Eshkol Nevo: "Die Wahrheit ist"
Aus dem Hebräischen von Markus Lemke
dtv, München 2020
429 Seiten, 22,00 Euro
Wahr ist, was gut erzählt ist
06:33 Minuten
Der israelische Autor Eshkol Nevo berichtet aus seinem Leben in Form eines Interviews. Dabei schildert er die Geschichte einer persönlichen Krise - und macht sich auf die Suche nach der Wahrheit des Erzählens.
Eshkol Nevo ist einer der erfolgreichsten und sicherlich unterhaltsamsten israelischen Gegenwartsautoren. Spielerisch leicht, in direkter, häufig dialogischer Sprache kommen seine Texte daher, mit Humor und Ironie versetzt, aber immer auch mit kleinen Widerhaken, die bloßes Konsumieren seiner Geschichten verunmöglichen und weitere Horizonte aufreißen.
Sie erzählen etwas über unser Leben, nicht nur über das der Israelis.

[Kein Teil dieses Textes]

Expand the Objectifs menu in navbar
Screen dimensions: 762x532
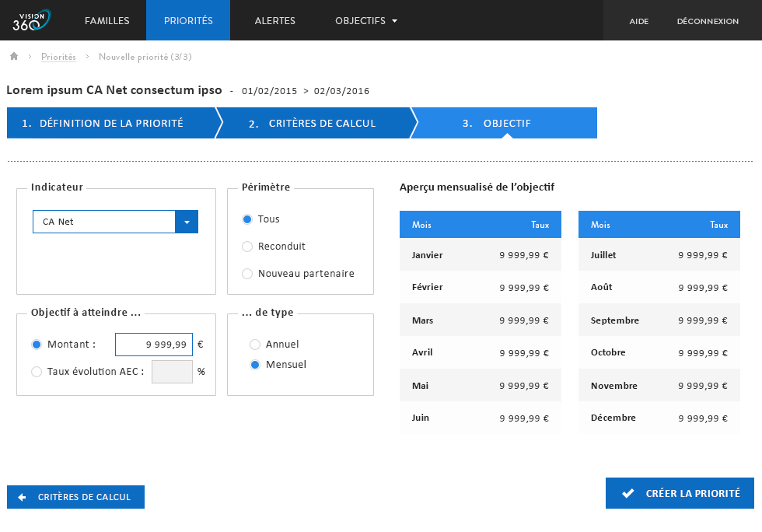click(366, 21)
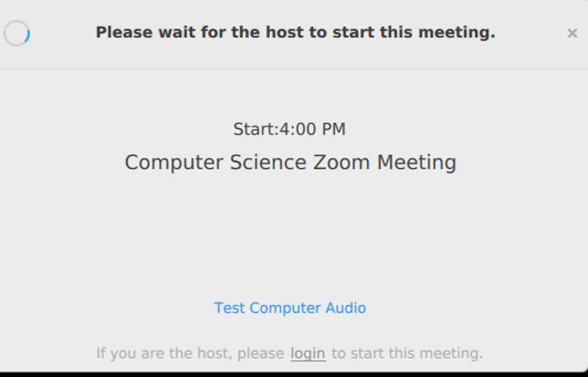Screen dimensions: 588x377
Task: Open the Test Computer Audio link
Action: (x=290, y=308)
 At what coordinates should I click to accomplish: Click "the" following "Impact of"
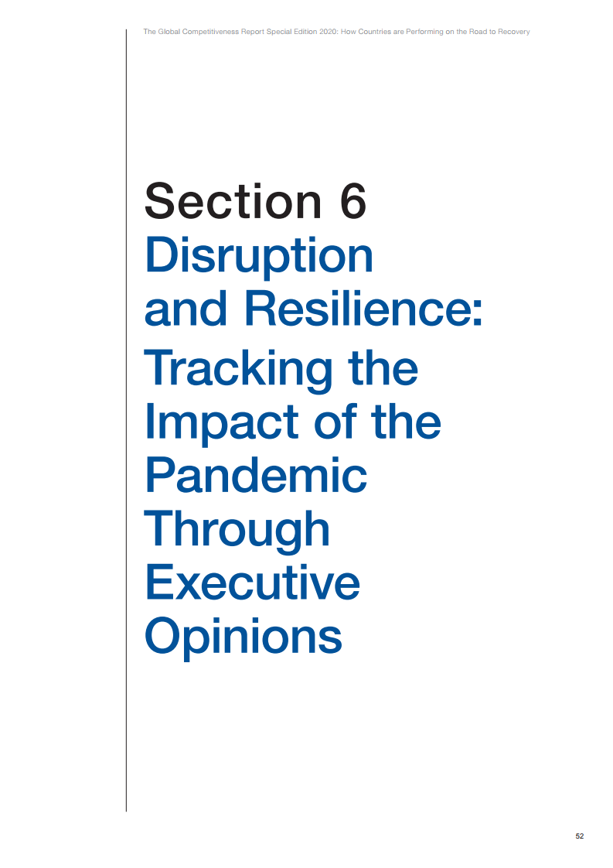(x=407, y=422)
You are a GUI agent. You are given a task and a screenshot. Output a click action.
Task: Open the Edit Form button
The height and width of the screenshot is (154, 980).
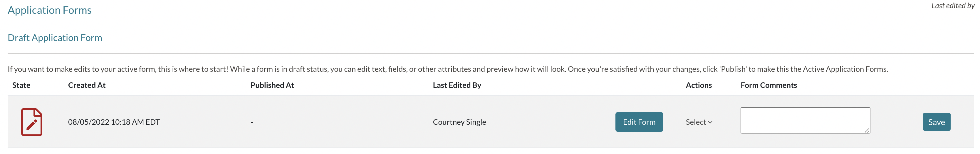coord(639,122)
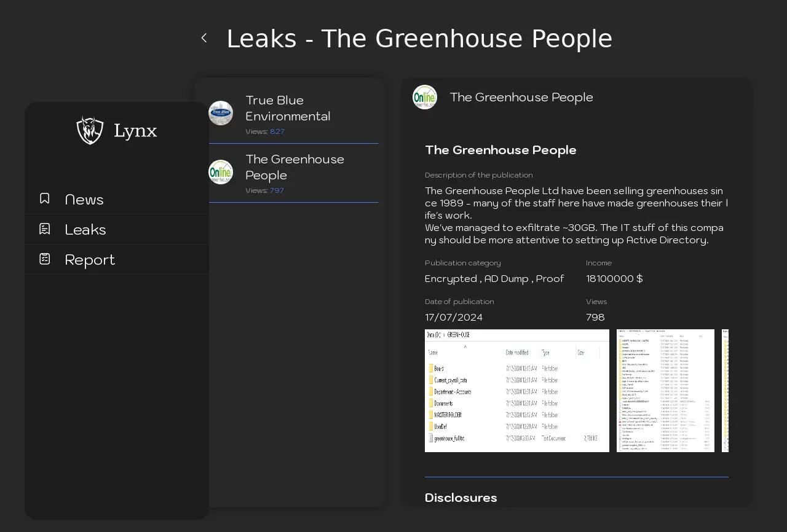Click the 827 views count
The image size is (787, 532).
point(277,131)
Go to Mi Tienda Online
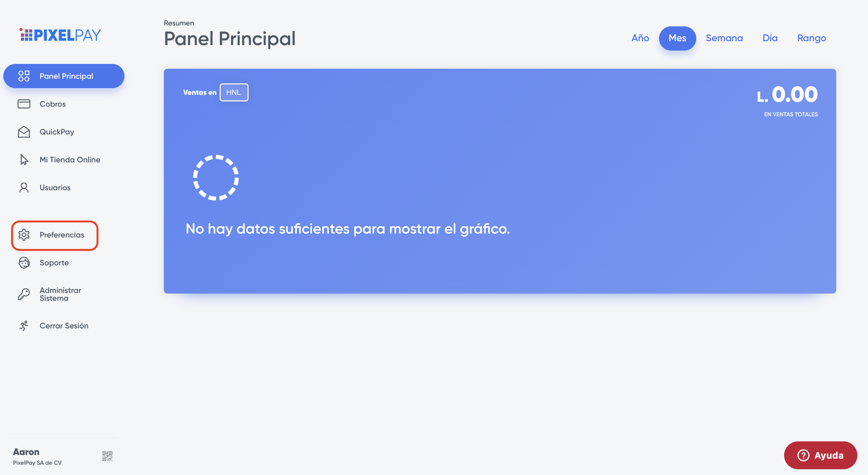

Nevo ist ein begnadeter Erzähler, einer, der genau weiß, wie man Spannung erzeugt und Pointen setzt, eine breite Leserschicht anspricht und dabei jedem einzelnen das Gefühl gibt, nur ihn oder sie anzusprechen. Auch Schreiben unterrichtet dieser Autor - und seine ehemalige Schülerin Ayelet Gundar-Goshen ist mittlerweile selbst erfolgreich.
Fein gesponnene Antworten
Wenn dieser Autor nun seinem neuen Roman den Titel "Die Wahrheit ist" gibt, muss man sich freuen und gleichzeitig höchst skeptisch sein. Denn hier antwortet ein Schriftsteller mit Namen Eshkol Nevo auf Interviewfragen, unter anderem solche: "Haben Sie schon immer gewusst, dass Sie Schriftsteller werden wollten? Wie autobiografisch sind Ihre Bücher? Wie bringen Sie das Familienleben mit dem Schreiben in Einklang? Wann haben Sie das letzte Mal geweint?"
Nach über vierhundert Seiten hat man fein gesponnene Antworten erhalten, ein umfassendes Bild vom Leben und der Familie des Schriftstellers erhalten, viel erfahren von Nevos Liebeslust und Liebesleid, seinen Freunden und was es heißt, derzeit in Israel zu leben. Nevo, der selbst in einer Werbeagentur gearbeitet hat, berichtet auch, wie er jahrelang den Aufstieg eines machthungrigen Politikers begleitet, indem er ihm brillante Reden und Slogans schreibt. Ob das aber die Wahrheit ist, bleibt offen.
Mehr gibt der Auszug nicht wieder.